April 14, 1945: Mel Ott breaks five of his own records on Opening Day with Giants
“In the first game of the new season, Manager Mel Ott of the Giants rang up six records.” — Walter Graham, Springfield (Massachusetts) Republican, April 18, 19451
When newspapers reported that New York Giants player-manager Mel Ott broke six records in an 11-6 win over the Boston Braves on Opening Day 1945, it got the attention of the baseball community as an extraordinary day for the diminutive 36-year-old right fielder.
In fact, the 2-for-3 game at Boston’s Braves Field, including a single, double, two walks, one RBI, and three runs scored, was a routine performance for Ott. Because Ott already held many career National League batting marks, five of the “records” were merely increases of the Louisiana native’s own league-best totals. The sixth stemmed from his longevity as a Giants player.2
While Babe Ruth was famously setting major-league records for the New York Yankees in the American League, Ott was establishing his own collection of NL batting records across the Harlem River at the Polo Grounds. Since his debut at age 17 in 1926, the 5-foot-9, 170-pound slugger with a trademark leg-kick batting style had been piling up numbers in multiple offensive categories to become one of the game’s premier hitters.
Ott, who surprisingly never won the NL MVP Award,3 entered what turned out to be his last full season as a player in 1945 on top of post-1900 NL lifetime leaderboards in home runs (489), RBIs (1,777), extra-base hits (1,025), walks (1,629), total bases (4,087), runs (1,784), and what was known as “extra bases on long hits” (2,075).4
He had taken over the Giants’ managerial job in 1942 while still active as an outfielder full-time. His managerial record had not matched his success as a player. He enjoyed a credible third-place finish in his first campaign but plummeted to last in 1943 and fifth in 1944.
As with other major-league teams, the Giants’ roster had yet to see a significant return of players from military service during World War II.5 Their 1945 Opening Day lineup featured three relative graybeards in Ott, 37-year-old catcher Ernie Lombardi, and 37-year-old third baseman Phil Weintraub, alongside six teammates who averaged less than three years of prior major-league service.
Ott predicted the Giants would be among the top three teams in the league. “Judging by the predictions first division will be more crowded than a rush-hour subway. I figure we’ll be up there, perhaps in the first three,” he said. “We have the same lineup, plus more pitching strength, our 1944 weakness.”6
Ott gave Bill Voiselle the assignment as his Opening Day starter. The 6-foot-4 right-hander, starting a Giants’ season opener for the second of four successive years, had been the team’s workhorse in 1944. He started 41 games and pitched 312⅔ innings, both tops in the league, while posting a 21-16 record.

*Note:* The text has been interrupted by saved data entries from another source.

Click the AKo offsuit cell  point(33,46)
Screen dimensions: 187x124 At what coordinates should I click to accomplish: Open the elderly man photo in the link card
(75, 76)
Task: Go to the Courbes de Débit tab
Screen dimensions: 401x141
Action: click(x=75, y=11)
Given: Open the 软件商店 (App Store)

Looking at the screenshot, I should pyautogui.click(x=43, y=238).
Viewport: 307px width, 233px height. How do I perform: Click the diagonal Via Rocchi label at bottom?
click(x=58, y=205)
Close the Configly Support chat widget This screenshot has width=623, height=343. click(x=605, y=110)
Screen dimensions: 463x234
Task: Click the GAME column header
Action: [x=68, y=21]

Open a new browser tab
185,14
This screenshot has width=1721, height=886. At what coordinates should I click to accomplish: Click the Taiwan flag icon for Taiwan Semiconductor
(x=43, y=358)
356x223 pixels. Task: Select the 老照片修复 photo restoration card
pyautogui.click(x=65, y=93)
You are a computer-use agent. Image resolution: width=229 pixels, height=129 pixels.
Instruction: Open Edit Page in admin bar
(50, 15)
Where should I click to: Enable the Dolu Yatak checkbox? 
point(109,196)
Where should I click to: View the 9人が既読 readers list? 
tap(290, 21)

Bob Coleman, a Deadball Era catcher with the Pittsburgh Pirates and Cleveland Indians, was in his third year as Braves manager in 1944, when they finished in sixth place. His only returning starters from 1945 were left fielder Tommy Holmes and right fielder Chuck Workman. First baseman Joe Mack, whose professional career dated to 1935, was making his big-league debut at age 33. Rookie Steve Filipowicz was in the lineup in place of Joe Medwick who was out with a back injury.

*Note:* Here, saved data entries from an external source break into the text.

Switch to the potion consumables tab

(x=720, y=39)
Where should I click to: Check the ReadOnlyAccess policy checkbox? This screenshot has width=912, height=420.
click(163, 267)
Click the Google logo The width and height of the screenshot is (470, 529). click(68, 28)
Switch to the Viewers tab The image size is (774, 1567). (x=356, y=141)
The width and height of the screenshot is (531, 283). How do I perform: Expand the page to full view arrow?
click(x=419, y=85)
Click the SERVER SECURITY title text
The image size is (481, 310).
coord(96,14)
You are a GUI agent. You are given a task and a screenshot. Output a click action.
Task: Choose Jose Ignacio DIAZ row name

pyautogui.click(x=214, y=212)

Twenty-six-year-old righty Al Javery, who had a 10-19 record and 3.54 ERA in 1944, was Boston’s Opening Day starter for the fourth season in a row. Javery and Voiselle had opened the 1944 season against each other, with Voiselle taking the win.
A weather forecast for thunderstorms contributed to the low attendance of 5,021 for the Tuesday afternoon contest.7 It was the second-lowest Opening Day attendance for both leagues, ahead of only the St. Louis Browns.8 The Giants wasted no time getting on the scoreboard after Massachusetts Gov. Maurice Tobin threw out the ceremonial first ball.9 Johnny Rucker led off the game with a walk. Hausmann singled to send Rucker to third. Ott followed with a run-scoring flyout to center field.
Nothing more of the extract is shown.